4. Keterampilan orientasi dan mobilitas
Keterampilan mobilitas yaitu keterampilan untuj bergerak
secara leluasa di dalam lingkungannya. Hill dan Ponder (1976) mengatakan bahwa
keterampilan mobilitas ini sangat terkait dengan kemampuan orientasi yaitu
kemampuan untuk memahami hubungan lokasi antara satu obyek dan obyek lainnya di
dalam lingkungan. Untuk membantu mobilitas itu, alat bantu yang umum
dipergunakan oleh orang tunanetra di Indonesia adalah tongkat, sedangkan di banyak
negara Barat penggunaan anjing penuntun (guide dog) juga populer, dan
penggunaan alat elektronik untuk membantu orientasi dan mobilitas individu
tunanetra masih terus berkembang.
5. Keterampilan menggunakan sisa penglihatan
Sebagian besar orang tunanetra masih memiliki sisa
penglihatan yang fungsional dan banyak diantara mereka masih dapat membaca dan
menulis menggunakan tulisan biasa dengan pengaturan lada satu atau tiga aspek
berikut. Pencahayaan, penggunaan kaca mata dan mognifikasi (pembesaran tampilan
tulisan). Cahaya merupakan alat bantu low vision pertama yang harus
dipertimbangkan. Jika tingkat pencahayaan lingkungan rendah dan cahaya lampu
yang ada tidak cukup terang sebaiknya menggunakan lampu belajar yang dapat
diputar ke segala arah.
B. STRATEGI DAN MEDIA PEMBELAJARAN
1. Strategi pembelajaran
Strategi
pembelajaran adalah pendayagunaan secara tepat dan optimal dari semua komponen
yang terlibat dalam proses pembelajaran yang meliputi tujuan, materi pelajaran,
media, metode, siswa, guru, lingkungan belajar, dan evaluasi sehingga proses
pembelajaran tersebut berjalan dengan efektif dan efisien.

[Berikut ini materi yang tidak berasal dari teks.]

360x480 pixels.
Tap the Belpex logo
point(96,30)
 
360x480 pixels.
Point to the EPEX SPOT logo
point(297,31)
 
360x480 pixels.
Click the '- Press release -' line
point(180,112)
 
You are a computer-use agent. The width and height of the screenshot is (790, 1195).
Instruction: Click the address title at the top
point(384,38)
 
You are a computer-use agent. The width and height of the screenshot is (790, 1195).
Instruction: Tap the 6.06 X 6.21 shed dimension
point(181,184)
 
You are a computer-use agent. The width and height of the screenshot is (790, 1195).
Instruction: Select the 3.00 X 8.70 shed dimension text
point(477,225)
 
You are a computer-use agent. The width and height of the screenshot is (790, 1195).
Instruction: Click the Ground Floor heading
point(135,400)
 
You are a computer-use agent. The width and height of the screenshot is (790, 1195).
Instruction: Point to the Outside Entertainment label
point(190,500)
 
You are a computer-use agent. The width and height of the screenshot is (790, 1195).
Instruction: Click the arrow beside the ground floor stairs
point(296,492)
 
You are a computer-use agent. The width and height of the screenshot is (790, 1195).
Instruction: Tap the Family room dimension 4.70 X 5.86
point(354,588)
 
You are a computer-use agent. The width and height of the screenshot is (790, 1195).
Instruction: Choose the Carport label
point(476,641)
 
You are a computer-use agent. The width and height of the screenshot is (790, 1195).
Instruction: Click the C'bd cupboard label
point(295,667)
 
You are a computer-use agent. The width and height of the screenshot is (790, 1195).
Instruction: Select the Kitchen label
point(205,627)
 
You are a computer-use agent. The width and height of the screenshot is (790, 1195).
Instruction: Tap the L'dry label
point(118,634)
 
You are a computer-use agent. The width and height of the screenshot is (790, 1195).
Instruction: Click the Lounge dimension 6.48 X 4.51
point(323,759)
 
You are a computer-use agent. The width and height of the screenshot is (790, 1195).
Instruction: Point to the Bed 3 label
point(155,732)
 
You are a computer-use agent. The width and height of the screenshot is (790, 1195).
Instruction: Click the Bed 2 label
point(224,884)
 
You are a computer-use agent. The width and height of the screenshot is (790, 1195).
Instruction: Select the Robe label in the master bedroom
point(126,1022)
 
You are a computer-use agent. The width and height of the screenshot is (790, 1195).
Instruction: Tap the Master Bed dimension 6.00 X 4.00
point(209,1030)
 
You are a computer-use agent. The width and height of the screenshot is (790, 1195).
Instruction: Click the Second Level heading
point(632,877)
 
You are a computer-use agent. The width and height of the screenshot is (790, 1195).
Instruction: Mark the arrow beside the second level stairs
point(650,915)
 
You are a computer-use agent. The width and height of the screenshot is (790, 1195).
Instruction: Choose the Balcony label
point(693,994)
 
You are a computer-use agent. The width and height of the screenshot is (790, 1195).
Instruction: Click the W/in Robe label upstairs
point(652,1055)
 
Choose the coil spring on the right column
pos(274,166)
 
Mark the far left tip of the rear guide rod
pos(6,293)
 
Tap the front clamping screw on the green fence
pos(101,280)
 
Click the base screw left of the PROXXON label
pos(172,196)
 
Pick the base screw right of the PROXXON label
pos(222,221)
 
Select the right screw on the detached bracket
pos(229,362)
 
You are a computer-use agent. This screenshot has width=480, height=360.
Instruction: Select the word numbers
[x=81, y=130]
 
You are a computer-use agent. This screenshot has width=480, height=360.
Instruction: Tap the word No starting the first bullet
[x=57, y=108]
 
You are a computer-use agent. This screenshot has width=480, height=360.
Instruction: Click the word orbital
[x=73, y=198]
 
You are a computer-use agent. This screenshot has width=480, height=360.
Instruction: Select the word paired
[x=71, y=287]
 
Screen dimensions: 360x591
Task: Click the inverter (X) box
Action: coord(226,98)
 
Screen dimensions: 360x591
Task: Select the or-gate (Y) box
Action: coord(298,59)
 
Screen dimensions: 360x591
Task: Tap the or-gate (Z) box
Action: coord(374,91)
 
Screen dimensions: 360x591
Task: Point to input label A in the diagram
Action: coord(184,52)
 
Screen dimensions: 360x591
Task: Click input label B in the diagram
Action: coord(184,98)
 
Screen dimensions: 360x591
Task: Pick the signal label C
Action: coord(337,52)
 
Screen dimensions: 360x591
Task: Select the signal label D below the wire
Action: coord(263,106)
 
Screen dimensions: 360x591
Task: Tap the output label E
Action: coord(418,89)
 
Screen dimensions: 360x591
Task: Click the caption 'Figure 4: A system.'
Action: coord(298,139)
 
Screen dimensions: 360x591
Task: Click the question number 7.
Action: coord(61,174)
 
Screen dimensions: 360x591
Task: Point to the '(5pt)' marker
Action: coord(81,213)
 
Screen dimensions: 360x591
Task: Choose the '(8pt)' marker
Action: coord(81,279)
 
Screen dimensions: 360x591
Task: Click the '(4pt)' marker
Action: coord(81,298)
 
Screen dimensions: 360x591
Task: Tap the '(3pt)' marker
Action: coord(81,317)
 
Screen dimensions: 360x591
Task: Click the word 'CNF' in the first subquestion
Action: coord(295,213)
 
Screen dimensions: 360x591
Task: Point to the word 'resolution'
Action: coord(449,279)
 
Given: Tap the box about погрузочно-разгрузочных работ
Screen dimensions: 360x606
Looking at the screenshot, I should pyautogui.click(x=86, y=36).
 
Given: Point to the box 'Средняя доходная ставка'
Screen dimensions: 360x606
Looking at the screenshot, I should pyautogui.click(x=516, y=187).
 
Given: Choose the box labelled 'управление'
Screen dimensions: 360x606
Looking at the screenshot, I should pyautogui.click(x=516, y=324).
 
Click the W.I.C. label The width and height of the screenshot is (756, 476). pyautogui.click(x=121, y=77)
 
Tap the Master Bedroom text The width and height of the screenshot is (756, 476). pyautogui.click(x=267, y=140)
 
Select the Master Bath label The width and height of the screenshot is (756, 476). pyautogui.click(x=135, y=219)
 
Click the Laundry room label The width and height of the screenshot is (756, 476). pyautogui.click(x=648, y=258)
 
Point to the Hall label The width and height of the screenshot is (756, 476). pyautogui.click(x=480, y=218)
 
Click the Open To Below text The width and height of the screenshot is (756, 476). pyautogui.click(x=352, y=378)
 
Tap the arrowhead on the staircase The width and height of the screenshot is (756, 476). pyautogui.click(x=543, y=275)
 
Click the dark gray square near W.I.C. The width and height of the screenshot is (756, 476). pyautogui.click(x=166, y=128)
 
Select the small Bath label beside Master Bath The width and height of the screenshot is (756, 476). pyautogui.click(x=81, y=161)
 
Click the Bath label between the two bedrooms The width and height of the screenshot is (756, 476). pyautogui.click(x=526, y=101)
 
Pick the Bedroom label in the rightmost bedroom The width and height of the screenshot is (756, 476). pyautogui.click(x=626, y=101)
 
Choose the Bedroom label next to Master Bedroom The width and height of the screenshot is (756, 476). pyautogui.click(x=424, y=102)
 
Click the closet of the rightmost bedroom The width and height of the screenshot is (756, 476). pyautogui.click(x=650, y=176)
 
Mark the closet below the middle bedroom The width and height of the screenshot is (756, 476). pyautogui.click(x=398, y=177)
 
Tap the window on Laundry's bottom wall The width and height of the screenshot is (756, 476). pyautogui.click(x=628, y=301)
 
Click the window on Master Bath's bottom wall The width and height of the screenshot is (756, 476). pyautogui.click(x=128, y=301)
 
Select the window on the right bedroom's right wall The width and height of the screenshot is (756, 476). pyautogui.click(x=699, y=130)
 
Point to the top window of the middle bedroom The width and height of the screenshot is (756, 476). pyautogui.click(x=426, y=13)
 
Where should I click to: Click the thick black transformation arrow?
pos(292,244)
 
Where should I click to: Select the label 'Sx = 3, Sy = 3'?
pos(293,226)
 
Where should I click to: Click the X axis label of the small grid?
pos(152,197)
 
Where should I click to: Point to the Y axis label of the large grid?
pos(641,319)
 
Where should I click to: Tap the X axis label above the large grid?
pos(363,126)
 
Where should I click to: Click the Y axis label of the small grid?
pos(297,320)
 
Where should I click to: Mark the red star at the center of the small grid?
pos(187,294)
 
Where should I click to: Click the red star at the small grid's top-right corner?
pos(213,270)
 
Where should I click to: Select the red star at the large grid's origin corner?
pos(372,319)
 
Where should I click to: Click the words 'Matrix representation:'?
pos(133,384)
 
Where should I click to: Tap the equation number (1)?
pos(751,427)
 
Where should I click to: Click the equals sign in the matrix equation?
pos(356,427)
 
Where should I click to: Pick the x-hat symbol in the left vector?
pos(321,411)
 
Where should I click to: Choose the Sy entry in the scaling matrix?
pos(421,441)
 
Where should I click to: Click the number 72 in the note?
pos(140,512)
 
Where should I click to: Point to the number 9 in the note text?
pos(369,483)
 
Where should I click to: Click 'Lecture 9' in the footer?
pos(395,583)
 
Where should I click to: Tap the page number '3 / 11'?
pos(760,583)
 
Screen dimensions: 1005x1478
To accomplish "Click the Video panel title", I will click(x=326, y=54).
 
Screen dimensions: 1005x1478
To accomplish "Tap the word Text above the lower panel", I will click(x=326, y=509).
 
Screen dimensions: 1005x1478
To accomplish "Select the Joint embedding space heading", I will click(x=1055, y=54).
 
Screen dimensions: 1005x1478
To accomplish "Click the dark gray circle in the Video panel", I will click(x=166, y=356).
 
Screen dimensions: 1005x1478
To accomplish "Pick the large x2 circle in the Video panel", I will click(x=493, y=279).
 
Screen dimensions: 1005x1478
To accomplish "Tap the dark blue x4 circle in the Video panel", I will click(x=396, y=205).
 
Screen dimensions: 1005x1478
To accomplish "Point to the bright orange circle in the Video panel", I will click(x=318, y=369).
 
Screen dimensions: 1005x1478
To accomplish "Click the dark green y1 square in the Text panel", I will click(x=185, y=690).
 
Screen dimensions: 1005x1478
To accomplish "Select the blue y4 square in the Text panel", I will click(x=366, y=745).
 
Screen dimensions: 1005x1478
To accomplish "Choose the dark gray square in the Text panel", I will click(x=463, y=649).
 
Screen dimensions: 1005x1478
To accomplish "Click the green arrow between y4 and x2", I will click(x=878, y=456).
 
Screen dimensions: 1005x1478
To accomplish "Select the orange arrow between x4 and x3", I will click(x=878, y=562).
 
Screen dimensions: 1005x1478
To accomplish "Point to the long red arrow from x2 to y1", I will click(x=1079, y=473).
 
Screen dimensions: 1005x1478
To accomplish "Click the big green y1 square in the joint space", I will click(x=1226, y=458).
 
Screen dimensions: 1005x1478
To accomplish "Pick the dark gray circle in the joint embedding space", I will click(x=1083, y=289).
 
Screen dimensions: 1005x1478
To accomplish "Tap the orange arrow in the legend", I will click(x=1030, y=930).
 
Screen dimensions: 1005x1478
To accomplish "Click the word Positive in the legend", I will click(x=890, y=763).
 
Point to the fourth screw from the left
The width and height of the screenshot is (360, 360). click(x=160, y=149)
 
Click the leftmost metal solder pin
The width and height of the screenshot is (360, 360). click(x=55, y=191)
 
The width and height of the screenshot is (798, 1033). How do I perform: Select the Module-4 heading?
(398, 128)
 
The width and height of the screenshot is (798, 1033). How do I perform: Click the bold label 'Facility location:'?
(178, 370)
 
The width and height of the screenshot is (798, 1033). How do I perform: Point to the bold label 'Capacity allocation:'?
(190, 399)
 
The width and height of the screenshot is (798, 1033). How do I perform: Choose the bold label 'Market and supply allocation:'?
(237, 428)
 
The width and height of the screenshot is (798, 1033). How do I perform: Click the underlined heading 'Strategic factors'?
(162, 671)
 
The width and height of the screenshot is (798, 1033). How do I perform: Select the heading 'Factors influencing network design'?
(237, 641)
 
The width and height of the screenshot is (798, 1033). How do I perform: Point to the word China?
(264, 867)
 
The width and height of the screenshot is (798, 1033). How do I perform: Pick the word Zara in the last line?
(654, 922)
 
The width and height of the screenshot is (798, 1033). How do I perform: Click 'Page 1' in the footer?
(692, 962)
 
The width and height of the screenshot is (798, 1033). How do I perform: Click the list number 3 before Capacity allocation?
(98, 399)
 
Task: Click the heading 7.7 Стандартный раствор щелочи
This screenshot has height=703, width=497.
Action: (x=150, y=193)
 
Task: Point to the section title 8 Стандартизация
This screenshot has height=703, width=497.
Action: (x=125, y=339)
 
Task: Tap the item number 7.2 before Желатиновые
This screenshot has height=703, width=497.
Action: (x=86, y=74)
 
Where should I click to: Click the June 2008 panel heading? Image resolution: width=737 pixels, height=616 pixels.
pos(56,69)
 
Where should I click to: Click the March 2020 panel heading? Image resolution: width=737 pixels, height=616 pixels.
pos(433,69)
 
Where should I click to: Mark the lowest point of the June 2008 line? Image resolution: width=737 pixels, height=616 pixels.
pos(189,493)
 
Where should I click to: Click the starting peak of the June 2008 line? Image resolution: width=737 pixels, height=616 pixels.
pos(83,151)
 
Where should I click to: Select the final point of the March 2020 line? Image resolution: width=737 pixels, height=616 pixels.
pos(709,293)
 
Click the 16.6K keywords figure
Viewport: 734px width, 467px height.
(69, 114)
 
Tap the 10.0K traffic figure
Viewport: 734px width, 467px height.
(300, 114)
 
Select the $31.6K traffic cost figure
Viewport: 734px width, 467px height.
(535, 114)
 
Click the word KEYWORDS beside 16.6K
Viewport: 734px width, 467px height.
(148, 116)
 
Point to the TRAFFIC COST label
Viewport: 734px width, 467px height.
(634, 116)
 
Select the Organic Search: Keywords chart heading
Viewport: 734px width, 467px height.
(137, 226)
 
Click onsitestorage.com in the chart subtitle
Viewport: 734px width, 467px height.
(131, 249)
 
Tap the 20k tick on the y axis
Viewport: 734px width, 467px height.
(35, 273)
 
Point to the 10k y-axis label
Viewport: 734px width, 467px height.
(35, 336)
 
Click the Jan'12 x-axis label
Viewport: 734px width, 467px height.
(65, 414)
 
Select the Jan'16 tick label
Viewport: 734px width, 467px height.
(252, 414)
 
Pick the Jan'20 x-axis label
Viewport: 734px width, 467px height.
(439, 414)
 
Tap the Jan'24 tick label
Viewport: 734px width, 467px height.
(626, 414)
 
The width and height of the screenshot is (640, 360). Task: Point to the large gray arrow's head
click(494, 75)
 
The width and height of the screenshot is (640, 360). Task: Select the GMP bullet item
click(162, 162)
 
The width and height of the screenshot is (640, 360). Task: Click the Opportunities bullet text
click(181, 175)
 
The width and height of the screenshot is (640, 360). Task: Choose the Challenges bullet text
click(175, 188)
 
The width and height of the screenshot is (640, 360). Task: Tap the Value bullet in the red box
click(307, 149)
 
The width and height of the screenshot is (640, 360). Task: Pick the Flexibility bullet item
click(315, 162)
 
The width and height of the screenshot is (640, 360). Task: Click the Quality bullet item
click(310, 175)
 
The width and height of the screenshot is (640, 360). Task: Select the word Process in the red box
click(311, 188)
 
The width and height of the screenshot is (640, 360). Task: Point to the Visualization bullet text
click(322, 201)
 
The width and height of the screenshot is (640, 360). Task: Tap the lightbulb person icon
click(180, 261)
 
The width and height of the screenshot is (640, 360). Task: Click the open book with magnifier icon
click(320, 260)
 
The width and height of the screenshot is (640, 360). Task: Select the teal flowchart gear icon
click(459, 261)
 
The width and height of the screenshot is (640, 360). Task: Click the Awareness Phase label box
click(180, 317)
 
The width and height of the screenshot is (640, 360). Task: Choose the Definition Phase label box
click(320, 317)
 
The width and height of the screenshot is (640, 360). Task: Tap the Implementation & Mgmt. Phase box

Proses pembelajaran dapat digunakan berbagai macam
strategi pembelajaran didasarkan pada pertimbangan tertentu yaitu
1. Pertimbangan pengolahan pesan (Deduktif dan
induktif), pada pembelajaran deduktif, pesan atau materi pelajaran diolah mulai
dari yang umum yaitu generalisasi atau rumusan konsep, dilanjutkan kepada yang
khusus yaitu penjelasan bagian-bagiannya atau ciri-cirinya. Sedangkan dalam strategi
pembelajaran induktif itu sebaliknya
2. Pihak pengolah pesan (ekspositorik dan heuristik),
ekspositorik adalah guru yang mencari dan mengolah pesan yang akan disampaikan
dan siswa hanya tinggal menerimanya, lalu heuristik yaitu siswa harus mencari mencari
dan mengolah pesan (materi pembelajaran) dan guru berperan sebagai fasilitator
dan pembimbing
3. Berdasarkan pertimbangan pengaturan guru ada dua
macam strategi yaitu strategi pembelajaran dengan seorang guru atau beregu
(team teaching)
4. Berdasarkan pertimbangan jumlah siswa, terdapat
strategi pembelajaran klasikal, kelompok kecil, dan individual
5. Berdasarkan interaksi guru dan siswa terdapat
strategi pembelajaran tatap muka dan melalui media
Selain itu, ada strategi lain yang dapat diterapkan
dalam pembelajaran anak tunanetra yaitu strategi individualisasi, kooperatif
dan modifikasi perilaku.
Berikut prinsip - prinsip dasar dalam dalam pembelajaran
siswa tunanetra siapa ya lebih mudah melakukan modifikasi dalam strategi
pembelajaran prinsip individual, prinsip kekongkritan/pengalaman pengindraan
langsung, prinsip totalitas dan prinsip aktivitas mandiri
2. Media pembelajaran
- alat peraga
- alat bantu pembelajaran
C. EVALUASIS PEMBELAJARAN
Evaluasi terhadap pencapaian hasil belajar pada siswa
tunanetra pada dasarnya sana dengan yang dilakukan terhadap siswa awas, namun
ada sedikit perbedaan yang menyangkut materi tes/soal dan teknik pelaksanaan
tes. Materi tes atau pertanyaan yang diberikan kepada siswa tunanetra yaitu
tidak mengandung unsur - unsur yang memerlukan persepsi visual.